Information supplied |
────

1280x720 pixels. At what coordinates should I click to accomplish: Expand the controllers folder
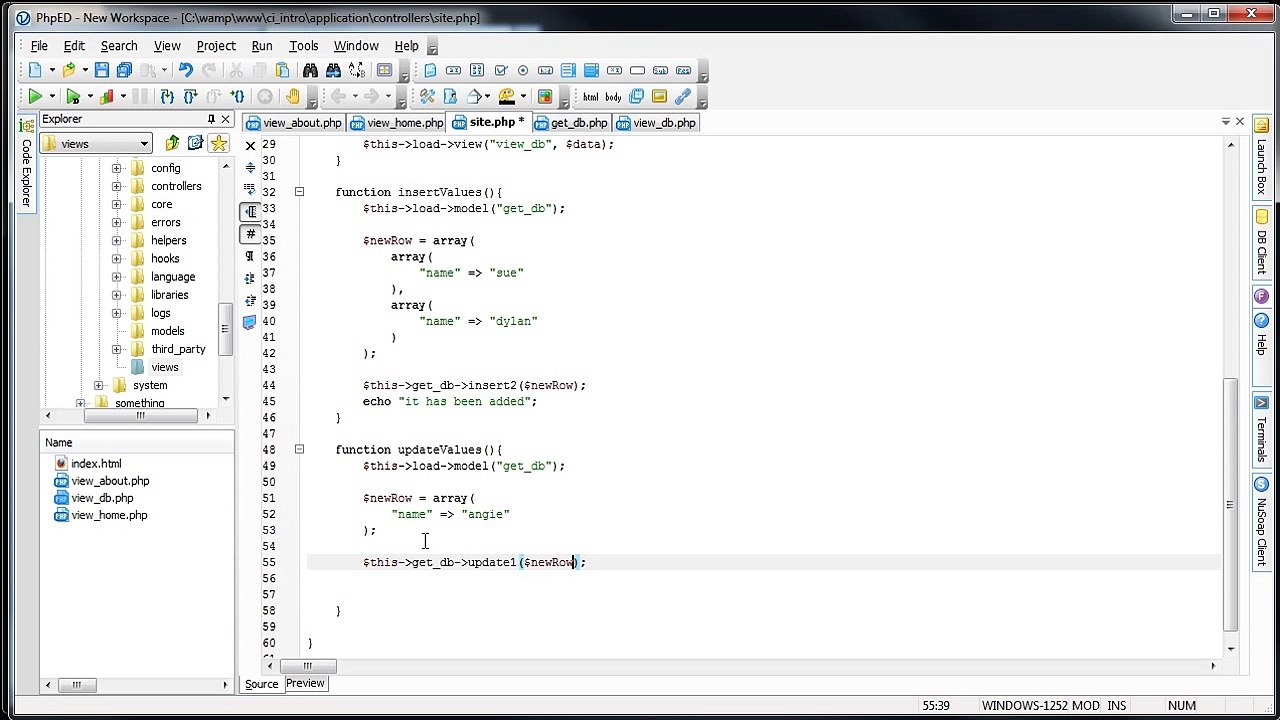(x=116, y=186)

────

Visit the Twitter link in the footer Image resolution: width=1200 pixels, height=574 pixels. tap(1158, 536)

────

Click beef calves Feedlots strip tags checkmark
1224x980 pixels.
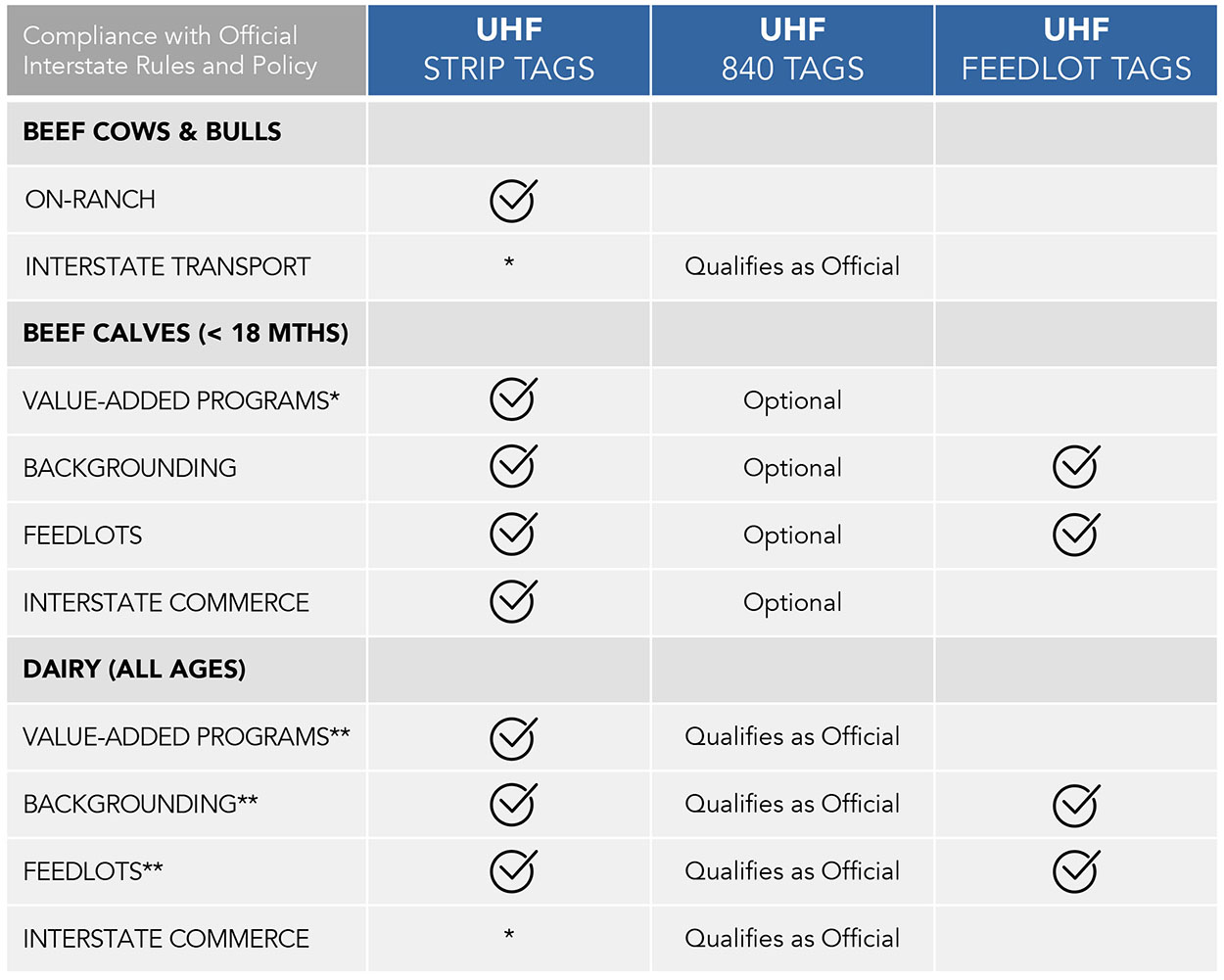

────

Directions for this task | Out of the entries above, write out only the lines between the line holding "Click beef calves" and the line holding "1224x980 pixels.", inclusive, each exactly as given.

Solution |
Click beef calves Feedlots strip tags checkmark
1224x980 pixels.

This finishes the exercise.